= Steve Vibert Pouchie =

American vibraphone player

Steve Vibert Pouchie was a Bronx Latin Jazz vibraphonist born on January 18, 1954. He died on August 28, 2015.

After graduating from Bard College in 1976 Pouchie worked as a teacher in the Bronx at Walton High School until 2004.

Pouchie was awarded the New York Post "Liberty Medal" presented to him by New York City Mayor Michael Bloomberg for his works as an outstanding innovative musical educator.

Despite his educational demands, Pouchie formed a Latin Jazz ensemble to promote that form of music. He played and opened for Tito Puente, Charlie Palmieri, Jimmy Sabater, Dave Valentin and Bobby Sanabria.

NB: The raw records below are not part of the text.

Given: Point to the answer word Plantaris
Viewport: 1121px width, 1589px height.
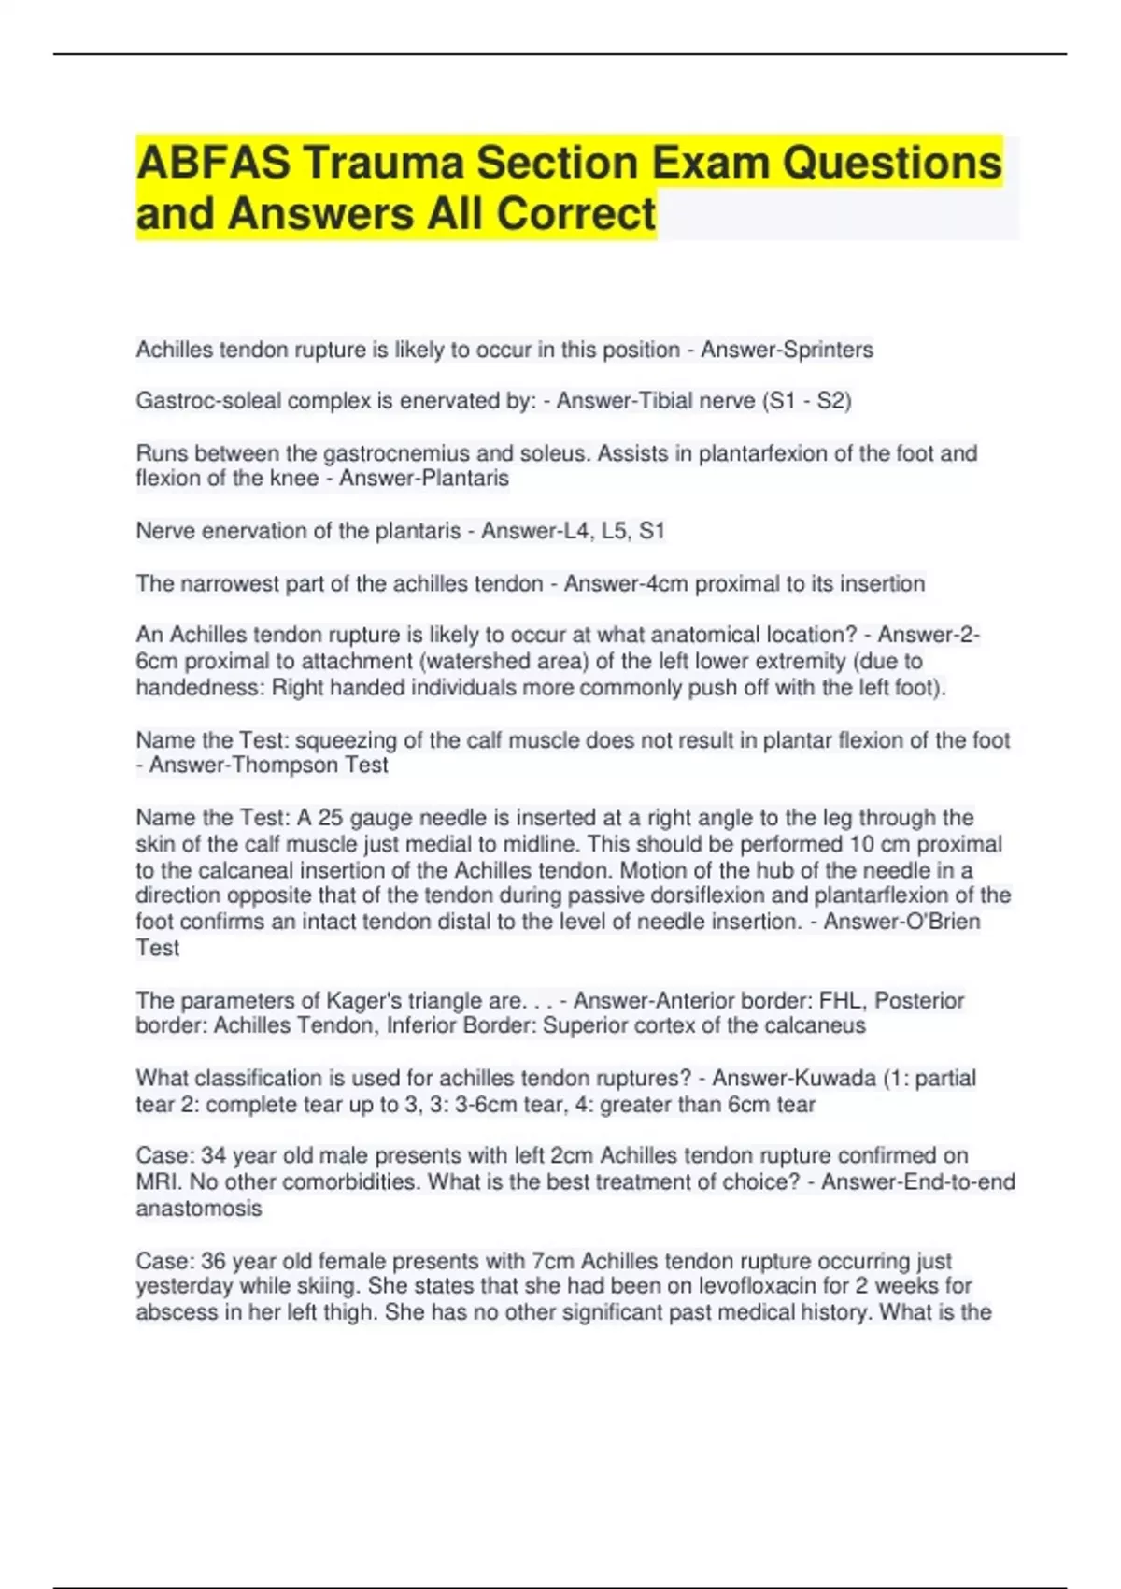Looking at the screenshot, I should (x=464, y=479).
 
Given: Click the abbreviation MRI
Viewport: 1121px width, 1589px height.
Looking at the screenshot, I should (x=157, y=1181).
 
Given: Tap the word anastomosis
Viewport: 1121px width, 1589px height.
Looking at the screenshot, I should (x=198, y=1208).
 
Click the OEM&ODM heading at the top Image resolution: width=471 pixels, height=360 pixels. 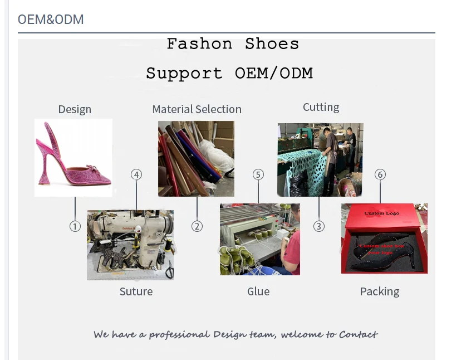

Pouchie also produced and directed the Latin Jazz television show "Latin Jazz Alive and Kickin" for many years. In 2002 Pouchie released his first CD "Vibe Mania" and in 2015 he released his final CD, titled "North by Northwest" which included Grammy nominated Wilson "Chembo" Corniel on congas and percussion.

On August 13, 2015, Steve Pouchie's Latin Jazz Ensemble performed their last "Hotel Beach Concert" at The Claridge Hotel in Atlantic City, New Jersey. The concert was in connection with Atlantic City's Chicken Bone Beach Historical Society.

Pouchie died shortly after and was buried on September 4, 2015 at the Saint Raymond's Cemetery in the Bronx.